* Work to complete *
Each line of the listing that includes the string "computer" needs to be located and copied.

* Records to use *
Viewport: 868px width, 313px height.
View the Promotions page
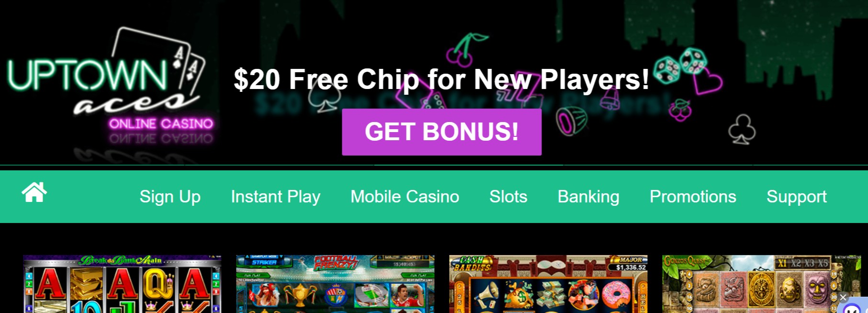pyautogui.click(x=693, y=197)
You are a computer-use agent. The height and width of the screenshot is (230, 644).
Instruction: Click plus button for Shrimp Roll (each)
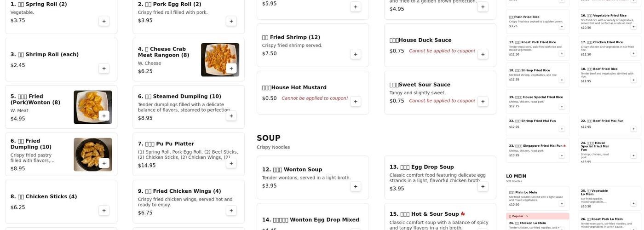pyautogui.click(x=104, y=69)
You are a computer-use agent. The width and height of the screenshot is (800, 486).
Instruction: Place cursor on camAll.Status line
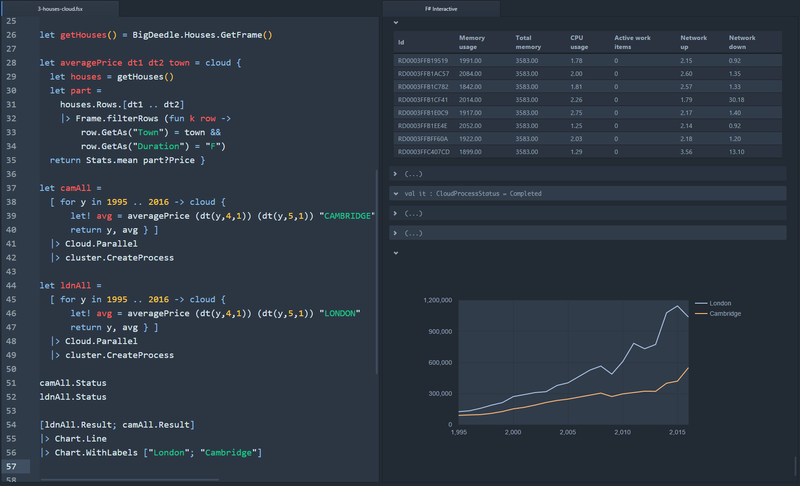[x=73, y=383]
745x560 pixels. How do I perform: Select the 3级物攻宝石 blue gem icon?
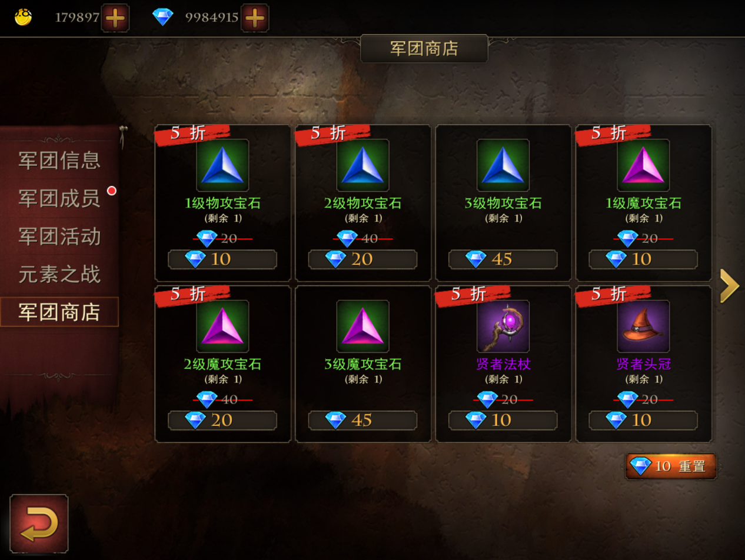[503, 165]

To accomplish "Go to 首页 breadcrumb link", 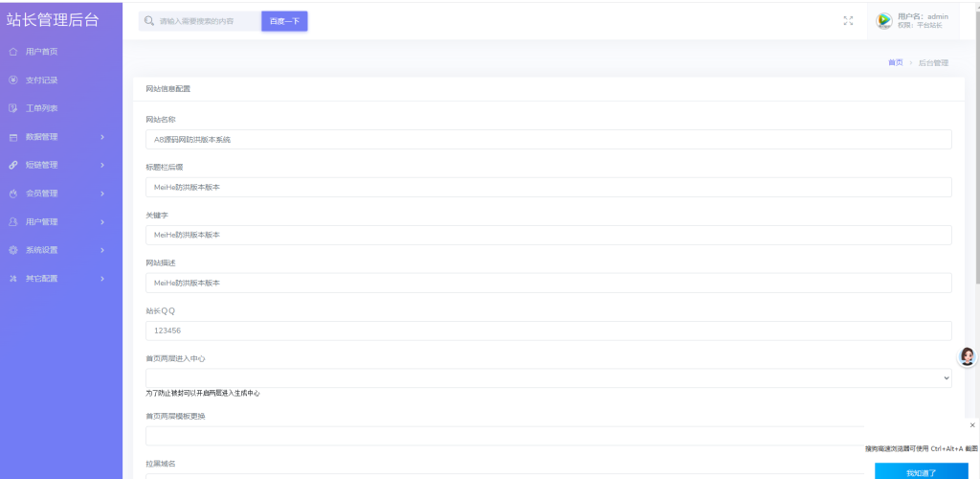I will click(x=896, y=62).
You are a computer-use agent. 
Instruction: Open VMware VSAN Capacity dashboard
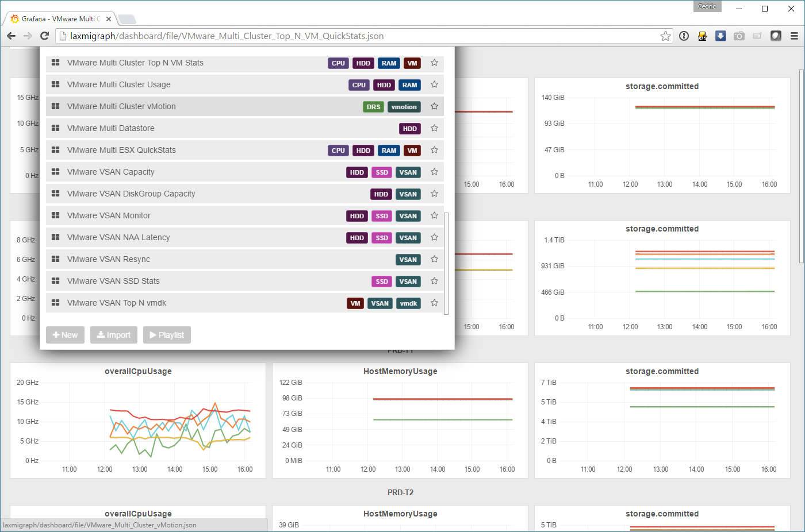pos(110,172)
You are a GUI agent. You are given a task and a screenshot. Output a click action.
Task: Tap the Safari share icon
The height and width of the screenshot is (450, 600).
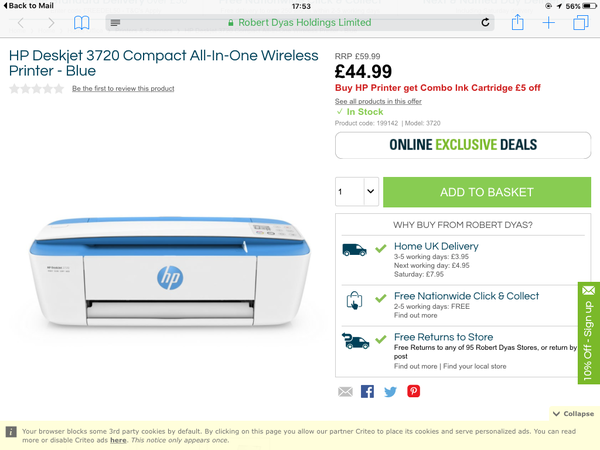517,22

* Answer section *
You are a computer-use agent. The height and width of the screenshot is (230, 644).
You are a computer-use agent. The width and height of the screenshot is (800, 486).
You are a computer-use agent. 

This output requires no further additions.